*Task description:* Sift the listing for lines that hold the string "Best" and pull them out.
##############################
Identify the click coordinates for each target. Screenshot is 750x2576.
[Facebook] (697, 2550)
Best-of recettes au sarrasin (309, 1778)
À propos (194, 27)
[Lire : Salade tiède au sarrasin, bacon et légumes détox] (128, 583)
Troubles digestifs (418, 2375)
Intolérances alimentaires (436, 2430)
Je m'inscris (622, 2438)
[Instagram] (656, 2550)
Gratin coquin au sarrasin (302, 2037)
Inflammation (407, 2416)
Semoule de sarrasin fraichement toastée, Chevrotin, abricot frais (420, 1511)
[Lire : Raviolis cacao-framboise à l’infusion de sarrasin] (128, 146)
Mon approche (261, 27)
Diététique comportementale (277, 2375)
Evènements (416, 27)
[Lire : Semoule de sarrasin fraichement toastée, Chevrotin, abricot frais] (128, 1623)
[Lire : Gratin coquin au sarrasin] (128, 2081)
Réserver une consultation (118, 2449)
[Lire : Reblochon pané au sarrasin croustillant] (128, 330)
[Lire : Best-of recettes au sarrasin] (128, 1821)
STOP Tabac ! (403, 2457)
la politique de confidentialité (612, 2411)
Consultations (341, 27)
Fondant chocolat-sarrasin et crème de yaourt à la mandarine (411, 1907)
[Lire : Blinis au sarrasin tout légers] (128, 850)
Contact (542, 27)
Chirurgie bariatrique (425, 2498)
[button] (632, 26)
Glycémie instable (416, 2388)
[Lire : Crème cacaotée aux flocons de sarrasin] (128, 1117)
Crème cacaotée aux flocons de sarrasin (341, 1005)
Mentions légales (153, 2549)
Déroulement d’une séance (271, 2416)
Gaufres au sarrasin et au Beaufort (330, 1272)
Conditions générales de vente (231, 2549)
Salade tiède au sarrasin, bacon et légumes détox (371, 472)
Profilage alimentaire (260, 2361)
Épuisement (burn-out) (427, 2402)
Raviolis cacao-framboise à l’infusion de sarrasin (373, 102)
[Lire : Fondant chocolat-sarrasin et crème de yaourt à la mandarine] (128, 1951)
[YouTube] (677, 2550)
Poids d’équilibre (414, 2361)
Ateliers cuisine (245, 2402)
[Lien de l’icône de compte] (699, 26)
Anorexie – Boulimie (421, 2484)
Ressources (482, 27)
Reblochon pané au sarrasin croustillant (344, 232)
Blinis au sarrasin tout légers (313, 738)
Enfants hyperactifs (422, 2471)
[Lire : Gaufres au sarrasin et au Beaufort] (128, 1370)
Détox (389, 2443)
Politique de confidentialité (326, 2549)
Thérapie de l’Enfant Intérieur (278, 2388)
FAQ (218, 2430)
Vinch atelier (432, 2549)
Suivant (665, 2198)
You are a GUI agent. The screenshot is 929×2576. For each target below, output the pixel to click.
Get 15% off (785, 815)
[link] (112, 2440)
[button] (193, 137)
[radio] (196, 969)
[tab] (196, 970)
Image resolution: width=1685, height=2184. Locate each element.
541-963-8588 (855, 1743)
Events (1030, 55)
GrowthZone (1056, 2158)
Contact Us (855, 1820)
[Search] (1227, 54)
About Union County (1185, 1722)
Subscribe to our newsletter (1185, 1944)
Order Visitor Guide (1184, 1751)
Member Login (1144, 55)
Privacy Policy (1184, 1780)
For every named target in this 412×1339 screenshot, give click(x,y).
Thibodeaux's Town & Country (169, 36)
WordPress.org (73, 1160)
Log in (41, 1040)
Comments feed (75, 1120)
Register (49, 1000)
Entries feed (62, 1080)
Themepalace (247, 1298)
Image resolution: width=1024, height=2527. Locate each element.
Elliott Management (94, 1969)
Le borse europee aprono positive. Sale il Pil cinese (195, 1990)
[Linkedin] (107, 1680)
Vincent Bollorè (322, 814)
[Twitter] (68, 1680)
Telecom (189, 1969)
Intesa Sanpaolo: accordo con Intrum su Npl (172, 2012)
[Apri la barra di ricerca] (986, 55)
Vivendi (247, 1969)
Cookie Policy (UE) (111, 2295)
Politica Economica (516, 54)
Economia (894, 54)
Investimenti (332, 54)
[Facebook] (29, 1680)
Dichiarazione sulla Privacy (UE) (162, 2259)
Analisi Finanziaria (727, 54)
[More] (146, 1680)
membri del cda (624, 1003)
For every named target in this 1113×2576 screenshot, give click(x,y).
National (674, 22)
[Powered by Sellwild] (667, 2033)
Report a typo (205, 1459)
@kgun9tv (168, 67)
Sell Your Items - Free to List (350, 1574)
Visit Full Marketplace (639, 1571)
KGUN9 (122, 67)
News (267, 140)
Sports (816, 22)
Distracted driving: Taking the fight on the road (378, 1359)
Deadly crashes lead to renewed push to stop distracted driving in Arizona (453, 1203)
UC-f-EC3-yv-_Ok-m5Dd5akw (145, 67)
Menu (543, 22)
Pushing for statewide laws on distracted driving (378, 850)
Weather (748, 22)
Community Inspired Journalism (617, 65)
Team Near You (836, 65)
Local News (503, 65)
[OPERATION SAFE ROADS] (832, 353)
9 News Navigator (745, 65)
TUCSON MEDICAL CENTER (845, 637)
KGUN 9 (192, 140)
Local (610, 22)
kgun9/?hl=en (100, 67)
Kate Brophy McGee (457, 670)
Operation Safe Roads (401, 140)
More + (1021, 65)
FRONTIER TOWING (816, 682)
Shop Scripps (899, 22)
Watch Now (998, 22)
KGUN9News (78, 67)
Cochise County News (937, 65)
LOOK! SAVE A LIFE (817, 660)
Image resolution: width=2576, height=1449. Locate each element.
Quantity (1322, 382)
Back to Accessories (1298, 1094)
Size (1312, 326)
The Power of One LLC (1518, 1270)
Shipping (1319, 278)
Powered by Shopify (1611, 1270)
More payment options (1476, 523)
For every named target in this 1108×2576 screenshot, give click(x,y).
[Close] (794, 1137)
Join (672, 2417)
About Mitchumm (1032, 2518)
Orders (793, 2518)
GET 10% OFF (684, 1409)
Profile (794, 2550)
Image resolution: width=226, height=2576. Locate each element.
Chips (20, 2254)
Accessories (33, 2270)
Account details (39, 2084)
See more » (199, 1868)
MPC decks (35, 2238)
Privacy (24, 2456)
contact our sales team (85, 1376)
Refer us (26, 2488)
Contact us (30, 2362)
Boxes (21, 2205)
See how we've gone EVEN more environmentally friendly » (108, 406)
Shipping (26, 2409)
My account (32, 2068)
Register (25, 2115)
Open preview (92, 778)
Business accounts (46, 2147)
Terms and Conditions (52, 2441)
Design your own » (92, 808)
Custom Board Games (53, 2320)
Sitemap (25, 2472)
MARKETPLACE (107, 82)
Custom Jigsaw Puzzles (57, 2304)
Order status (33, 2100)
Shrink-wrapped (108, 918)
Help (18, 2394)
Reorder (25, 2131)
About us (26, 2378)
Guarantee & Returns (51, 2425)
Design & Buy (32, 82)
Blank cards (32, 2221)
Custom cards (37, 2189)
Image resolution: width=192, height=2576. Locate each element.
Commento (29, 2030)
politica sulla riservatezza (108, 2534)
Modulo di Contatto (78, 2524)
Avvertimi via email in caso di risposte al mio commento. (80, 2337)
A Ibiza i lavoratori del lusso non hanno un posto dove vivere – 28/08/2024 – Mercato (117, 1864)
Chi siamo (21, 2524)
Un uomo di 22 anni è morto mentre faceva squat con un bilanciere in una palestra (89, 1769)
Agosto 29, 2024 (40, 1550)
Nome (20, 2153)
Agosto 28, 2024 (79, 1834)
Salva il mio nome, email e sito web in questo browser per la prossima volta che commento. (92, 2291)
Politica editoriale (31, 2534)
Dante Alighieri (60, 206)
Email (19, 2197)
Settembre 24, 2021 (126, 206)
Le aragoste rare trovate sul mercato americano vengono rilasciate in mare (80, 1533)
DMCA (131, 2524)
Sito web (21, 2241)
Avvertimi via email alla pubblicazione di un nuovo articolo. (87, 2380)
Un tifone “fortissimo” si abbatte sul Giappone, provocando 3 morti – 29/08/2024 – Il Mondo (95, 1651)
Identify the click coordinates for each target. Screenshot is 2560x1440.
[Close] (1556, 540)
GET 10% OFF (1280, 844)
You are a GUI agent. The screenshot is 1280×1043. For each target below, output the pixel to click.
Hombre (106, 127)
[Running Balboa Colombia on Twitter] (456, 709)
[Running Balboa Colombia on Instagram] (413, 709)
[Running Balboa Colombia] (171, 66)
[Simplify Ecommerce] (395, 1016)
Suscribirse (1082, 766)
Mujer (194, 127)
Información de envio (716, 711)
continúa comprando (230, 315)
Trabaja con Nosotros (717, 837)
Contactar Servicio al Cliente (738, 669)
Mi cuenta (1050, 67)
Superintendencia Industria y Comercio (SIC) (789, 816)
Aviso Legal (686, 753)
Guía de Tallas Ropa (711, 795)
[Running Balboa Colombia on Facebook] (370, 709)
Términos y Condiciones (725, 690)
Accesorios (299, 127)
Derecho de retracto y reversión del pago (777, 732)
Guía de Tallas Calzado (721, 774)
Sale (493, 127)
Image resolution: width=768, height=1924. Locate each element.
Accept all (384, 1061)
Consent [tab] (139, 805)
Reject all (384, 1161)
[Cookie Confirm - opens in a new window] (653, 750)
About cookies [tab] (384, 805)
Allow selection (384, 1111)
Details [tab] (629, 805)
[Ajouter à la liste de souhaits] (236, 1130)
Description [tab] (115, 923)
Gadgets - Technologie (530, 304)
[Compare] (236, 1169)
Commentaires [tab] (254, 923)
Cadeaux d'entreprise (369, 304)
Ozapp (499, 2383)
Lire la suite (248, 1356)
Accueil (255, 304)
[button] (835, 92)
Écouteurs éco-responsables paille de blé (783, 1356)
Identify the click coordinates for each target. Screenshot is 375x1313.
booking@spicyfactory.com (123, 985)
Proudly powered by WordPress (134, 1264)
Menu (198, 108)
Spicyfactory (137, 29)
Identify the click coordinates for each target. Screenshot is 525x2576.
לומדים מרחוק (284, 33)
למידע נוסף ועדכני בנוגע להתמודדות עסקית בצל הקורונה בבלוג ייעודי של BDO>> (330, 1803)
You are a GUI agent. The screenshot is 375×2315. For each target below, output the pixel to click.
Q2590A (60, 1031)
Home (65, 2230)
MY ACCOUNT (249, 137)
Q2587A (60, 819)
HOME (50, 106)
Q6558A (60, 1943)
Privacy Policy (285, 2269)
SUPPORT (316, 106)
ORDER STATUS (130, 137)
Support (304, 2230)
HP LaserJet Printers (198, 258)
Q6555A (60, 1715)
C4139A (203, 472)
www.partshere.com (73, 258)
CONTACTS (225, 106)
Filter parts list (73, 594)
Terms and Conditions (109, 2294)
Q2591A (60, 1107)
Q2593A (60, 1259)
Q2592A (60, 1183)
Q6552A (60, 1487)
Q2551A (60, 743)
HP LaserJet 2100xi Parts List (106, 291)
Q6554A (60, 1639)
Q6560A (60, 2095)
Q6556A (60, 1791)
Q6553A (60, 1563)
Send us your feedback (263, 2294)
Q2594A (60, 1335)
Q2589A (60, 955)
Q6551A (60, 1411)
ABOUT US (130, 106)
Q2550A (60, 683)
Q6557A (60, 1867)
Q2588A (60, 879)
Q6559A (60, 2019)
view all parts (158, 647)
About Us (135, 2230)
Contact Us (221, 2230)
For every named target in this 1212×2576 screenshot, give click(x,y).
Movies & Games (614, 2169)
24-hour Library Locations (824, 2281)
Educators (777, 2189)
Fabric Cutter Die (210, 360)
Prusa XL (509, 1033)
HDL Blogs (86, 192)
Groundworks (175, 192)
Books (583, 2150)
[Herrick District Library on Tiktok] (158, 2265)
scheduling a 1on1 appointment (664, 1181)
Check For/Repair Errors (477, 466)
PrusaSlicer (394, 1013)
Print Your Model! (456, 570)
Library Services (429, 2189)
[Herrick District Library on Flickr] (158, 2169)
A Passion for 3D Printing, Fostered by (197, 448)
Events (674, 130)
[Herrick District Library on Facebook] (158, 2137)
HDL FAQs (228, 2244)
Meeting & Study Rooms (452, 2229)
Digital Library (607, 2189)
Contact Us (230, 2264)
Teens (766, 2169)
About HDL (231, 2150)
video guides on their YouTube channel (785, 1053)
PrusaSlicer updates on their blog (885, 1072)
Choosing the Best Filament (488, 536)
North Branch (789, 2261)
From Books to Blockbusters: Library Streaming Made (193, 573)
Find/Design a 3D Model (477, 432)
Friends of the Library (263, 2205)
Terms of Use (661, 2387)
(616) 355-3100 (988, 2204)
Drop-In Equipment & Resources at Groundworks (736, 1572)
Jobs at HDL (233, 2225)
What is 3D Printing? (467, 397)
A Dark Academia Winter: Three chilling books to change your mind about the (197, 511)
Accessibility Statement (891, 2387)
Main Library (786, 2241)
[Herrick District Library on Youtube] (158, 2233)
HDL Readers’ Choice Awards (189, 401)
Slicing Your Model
##############################
*Finished exercise:*
Best-of recettes au sarrasin (309, 1778)
[Lire : Best-of recettes au sarrasin] (128, 1821)
Choosing the Best Filament (488, 536)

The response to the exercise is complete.